▶ WORK INSTRUCTION: All entries are to be returned verbatim.
------ SUPPLIED ENTRIES
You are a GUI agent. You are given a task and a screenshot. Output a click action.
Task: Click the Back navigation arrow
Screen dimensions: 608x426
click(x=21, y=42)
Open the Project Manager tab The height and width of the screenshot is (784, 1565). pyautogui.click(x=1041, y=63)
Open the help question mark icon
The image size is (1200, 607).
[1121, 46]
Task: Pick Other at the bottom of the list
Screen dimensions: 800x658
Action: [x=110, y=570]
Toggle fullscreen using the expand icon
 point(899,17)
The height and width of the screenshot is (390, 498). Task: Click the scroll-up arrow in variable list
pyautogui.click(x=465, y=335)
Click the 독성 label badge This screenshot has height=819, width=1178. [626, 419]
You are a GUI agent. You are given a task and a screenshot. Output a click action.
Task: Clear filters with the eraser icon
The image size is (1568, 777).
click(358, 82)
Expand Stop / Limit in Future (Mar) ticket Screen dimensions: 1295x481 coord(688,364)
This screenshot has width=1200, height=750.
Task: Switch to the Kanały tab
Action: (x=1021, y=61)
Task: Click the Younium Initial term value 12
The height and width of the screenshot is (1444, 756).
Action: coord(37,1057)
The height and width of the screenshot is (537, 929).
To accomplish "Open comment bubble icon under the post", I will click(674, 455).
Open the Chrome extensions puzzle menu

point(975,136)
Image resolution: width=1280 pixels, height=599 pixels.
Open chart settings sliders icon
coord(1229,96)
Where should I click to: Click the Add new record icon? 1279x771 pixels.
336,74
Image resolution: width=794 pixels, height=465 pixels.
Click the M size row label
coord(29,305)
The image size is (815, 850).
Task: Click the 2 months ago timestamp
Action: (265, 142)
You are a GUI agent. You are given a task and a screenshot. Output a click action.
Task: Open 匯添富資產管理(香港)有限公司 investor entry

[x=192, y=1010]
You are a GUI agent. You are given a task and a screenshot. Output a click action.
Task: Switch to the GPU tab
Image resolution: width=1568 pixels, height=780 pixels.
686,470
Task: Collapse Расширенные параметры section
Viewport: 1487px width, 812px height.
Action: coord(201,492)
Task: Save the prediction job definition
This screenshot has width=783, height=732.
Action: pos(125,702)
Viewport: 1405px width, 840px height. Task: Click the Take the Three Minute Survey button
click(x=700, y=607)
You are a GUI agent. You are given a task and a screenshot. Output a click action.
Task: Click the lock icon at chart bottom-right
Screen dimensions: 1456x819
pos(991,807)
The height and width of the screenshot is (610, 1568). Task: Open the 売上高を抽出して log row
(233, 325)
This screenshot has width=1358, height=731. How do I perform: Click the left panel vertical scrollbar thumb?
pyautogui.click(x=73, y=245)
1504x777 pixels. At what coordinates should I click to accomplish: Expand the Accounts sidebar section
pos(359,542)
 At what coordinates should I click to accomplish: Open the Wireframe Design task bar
------------
▶ SOLUTION TO THE PROBLEM:
You are a GUI agent. You are given a task and a screenshot. Output a click action.
Task: Click the Back navigation arrow
Screen dimensions: 608x426
click(x=21, y=42)
Open the Project Manager tab The height and width of the screenshot is (784, 1565). pyautogui.click(x=1041, y=63)
Open the help question mark icon
The image size is (1200, 607).
[1121, 46]
Task: Pick Other at the bottom of the list
Screen dimensions: 800x658
Action: [x=110, y=570]
Toggle fullscreen using the expand icon
 point(899,17)
The height and width of the screenshot is (390, 498). Task: Click the scroll-up arrow in variable list
pyautogui.click(x=465, y=335)
Click the 독성 label badge This screenshot has height=819, width=1178. [626, 419]
You are a GUI agent. You are given a task and a screenshot. Output a click action.
Task: Clear filters with the eraser icon
The image size is (1568, 777).
click(358, 82)
Expand Stop / Limit in Future (Mar) ticket Screen dimensions: 1295x481 coord(688,364)
This screenshot has width=1200, height=750.
Task: Switch to the Kanały tab
Action: (x=1021, y=61)
Task: Click the Younium Initial term value 12
The height and width of the screenshot is (1444, 756).
Action: coord(37,1057)
The height and width of the screenshot is (537, 929).
To accomplish "Open comment bubble icon under the post", I will click(674, 455).
Open the Chrome extensions puzzle menu

point(975,136)
Image resolution: width=1280 pixels, height=599 pixels.
Open chart settings sliders icon
coord(1229,96)
Where should I click to: Click the Add new record icon? 1279x771 pixels.
336,74
Image resolution: width=794 pixels, height=465 pixels.
Click the M size row label
coord(29,305)
The image size is (815, 850).
Task: Click the 2 months ago timestamp
Action: (265, 142)
You are a GUI agent. You are given a task and a screenshot. Output a click action.
Task: Open 匯添富資產管理(香港)有限公司 investor entry

[x=192, y=1010]
You are a GUI agent. You are given a task and a screenshot. Output a click action.
Task: Switch to the GPU tab
Image resolution: width=1568 pixels, height=780 pixels.
686,470
Task: Collapse Расширенные параметры section
Viewport: 1487px width, 812px height.
Action: coord(201,492)
Task: Save the prediction job definition
This screenshot has width=783, height=732.
Action: pos(125,702)
Viewport: 1405px width, 840px height. Task: Click the Take the Three Minute Survey button
click(x=700, y=607)
You are a GUI agent. You are given a task and a screenshot. Output a click action.
Task: Click the lock icon at chart bottom-right
Screen dimensions: 1456x819
pos(991,807)
The height and width of the screenshot is (610, 1568). Task: Open the 売上高を抽出して log row
(233, 325)
This screenshot has width=1358, height=731. How do I perform: Click the left panel vertical scrollbar thumb?
pyautogui.click(x=73, y=245)
1504x777 pixels. At what coordinates should I click to accomplish: Expand the Accounts sidebar section
pos(359,542)
 At what coordinates should I click to accomplish: Open the Wireframe Design task bar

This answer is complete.